▶ **DATA TO PROCESS**:

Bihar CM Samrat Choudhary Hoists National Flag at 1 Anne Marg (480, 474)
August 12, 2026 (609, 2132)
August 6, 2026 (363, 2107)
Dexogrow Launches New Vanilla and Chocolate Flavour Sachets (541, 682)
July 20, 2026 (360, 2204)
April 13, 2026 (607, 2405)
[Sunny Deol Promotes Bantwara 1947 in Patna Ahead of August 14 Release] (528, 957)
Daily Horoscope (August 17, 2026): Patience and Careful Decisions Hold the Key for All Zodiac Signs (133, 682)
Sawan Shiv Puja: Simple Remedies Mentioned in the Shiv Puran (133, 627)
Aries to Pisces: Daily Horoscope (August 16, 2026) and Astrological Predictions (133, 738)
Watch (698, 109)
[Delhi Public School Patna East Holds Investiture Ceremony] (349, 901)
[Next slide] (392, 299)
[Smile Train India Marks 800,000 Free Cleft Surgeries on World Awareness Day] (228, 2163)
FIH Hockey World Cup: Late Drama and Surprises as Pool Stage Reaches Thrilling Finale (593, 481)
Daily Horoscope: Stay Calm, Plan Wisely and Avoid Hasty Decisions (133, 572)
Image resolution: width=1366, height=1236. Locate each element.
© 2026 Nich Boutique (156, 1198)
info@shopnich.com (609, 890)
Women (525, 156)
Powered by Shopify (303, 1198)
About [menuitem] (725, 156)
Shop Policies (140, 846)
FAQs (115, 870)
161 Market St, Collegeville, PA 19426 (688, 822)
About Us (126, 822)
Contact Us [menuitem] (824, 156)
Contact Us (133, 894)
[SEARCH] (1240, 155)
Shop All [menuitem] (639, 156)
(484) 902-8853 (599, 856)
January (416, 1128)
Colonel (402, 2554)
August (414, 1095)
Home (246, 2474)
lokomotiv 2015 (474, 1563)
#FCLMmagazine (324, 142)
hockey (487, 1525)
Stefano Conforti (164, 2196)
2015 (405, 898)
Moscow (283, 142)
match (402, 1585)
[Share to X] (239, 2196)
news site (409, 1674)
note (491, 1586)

▶ **WHAT IS BEING ASKED**: Copy down every line of the entries containing the word "Patna".

▶ **TASK RESULT**:
[Sunny Deol Promotes Bantwara 1947 in Patna Ahead of August 14 Release] (528, 957)
[Delhi Public School Patna East Holds Investiture Ceremony] (349, 901)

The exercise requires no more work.